此処ではそれらを概観する暇はないが、今日嗅いだ分を含め最近感じたことを列挙してみたい。
ローズをテーマにした香水はここ数年ずつとトレンドになつてゐるが、ナチユラルな薔薇の香りを目指す「写実主義」はニツチな商品を除けば消滅しつつあり、天然香料を一部に使ひながらもローズといふイデーを顕現させやうとする方向と、キツチユでポツプな分かりやすく親しみやすい「ローズらしさ」へ向ふグループに二極化して来たやうだ。
パツケージの色目では、暫く続いた金や黒に変はつて、シヤンパーニユ・ローズや薄いピンクが目だつて来た。
アシンメトリーなフラコンも増えてゐる一方で、極めてシンプルでスクエアなボトルも根強い人気がある。金属製の重厚感・高級感のあるキャツプも増えてゐる。
今年のサマーバージヨンは男性ものでは青を一部に使つたデザインが多く、香りはミント系を入れた涼しげで爽やかなものが多かつた。夏限定品としてはまずまずの出来といへるものが殆どである。ボトルの形状は同じまま、色目や装飾を変へただけのシリーズものも多く、恐らく毎年買ひ求めてコレクシヨンとされることを前提してゐるやうである。
さらに、実際に身につけて貰ふことよりも、香水の名前が喚起するイメージや情景を香りで如何に表現するかを目的としたかのやうな商品が目立つて来た。さうした目で見ればなるほど良く出来た香りで、われわれのやうに匂ひ紙につけて純粋に香りを嗅ぐ分には「芸術作品」としての鑑賞も可能だが、ではからだに吹きつけるかと言はれれば、とても自分では使ふ気にはなれないといふものもある。香水における表現主義、乃至芸術至上主義とでも呼ぶべきであらうか。
古典的な意味におけるパルフアム(香水)らしい香りは減つてゐる。

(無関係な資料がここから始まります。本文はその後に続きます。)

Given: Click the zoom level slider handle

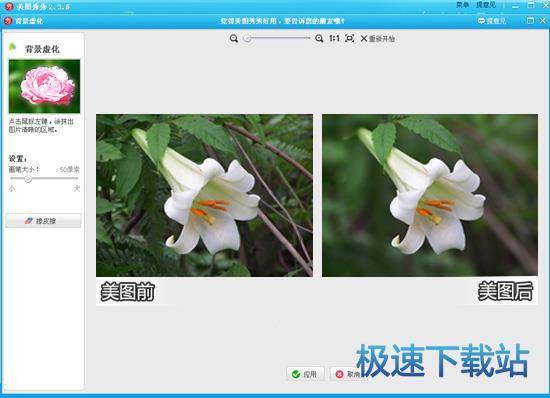Looking at the screenshot, I should click(247, 38).
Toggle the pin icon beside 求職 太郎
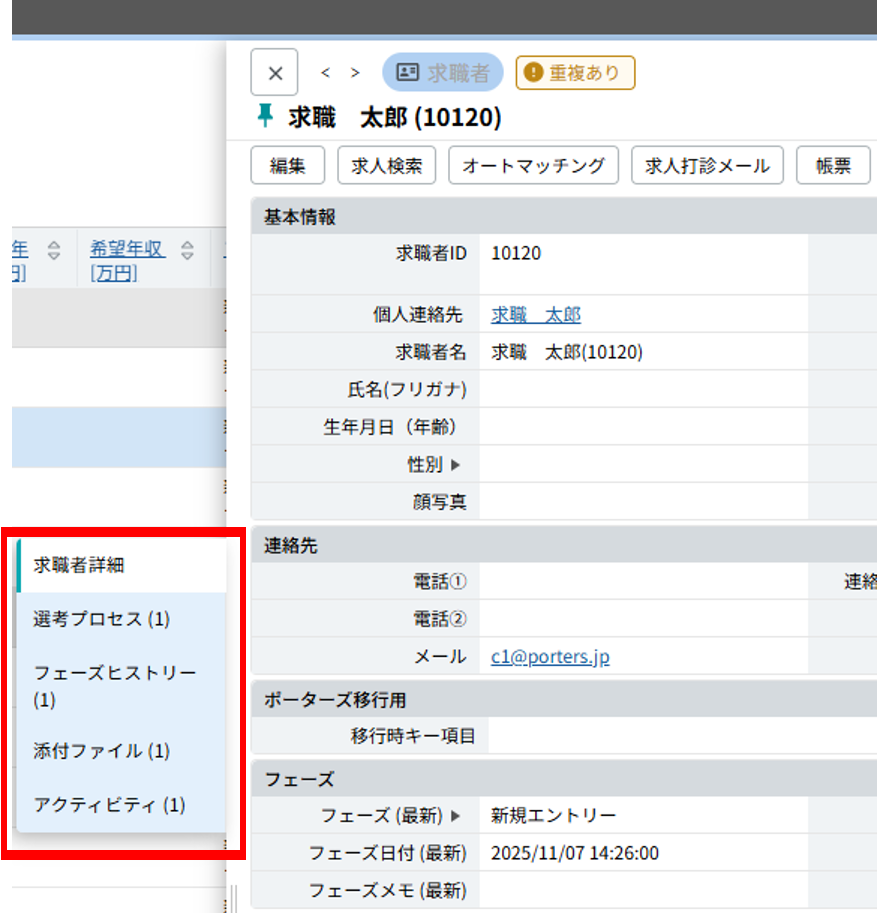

むしろ、ボデイクリームの香料がアルコールに溶かして売られてゐると言つた方がいいやうなものが多い。
それにしても、これだけ多くの香水が発売されてゐるといふのに、日本の若い女性が好む香水の何と限られた数であることか。好みの幅が狭いのか、そもそも自分が好む香りが何であるかを知らぬかのどちらかであらう。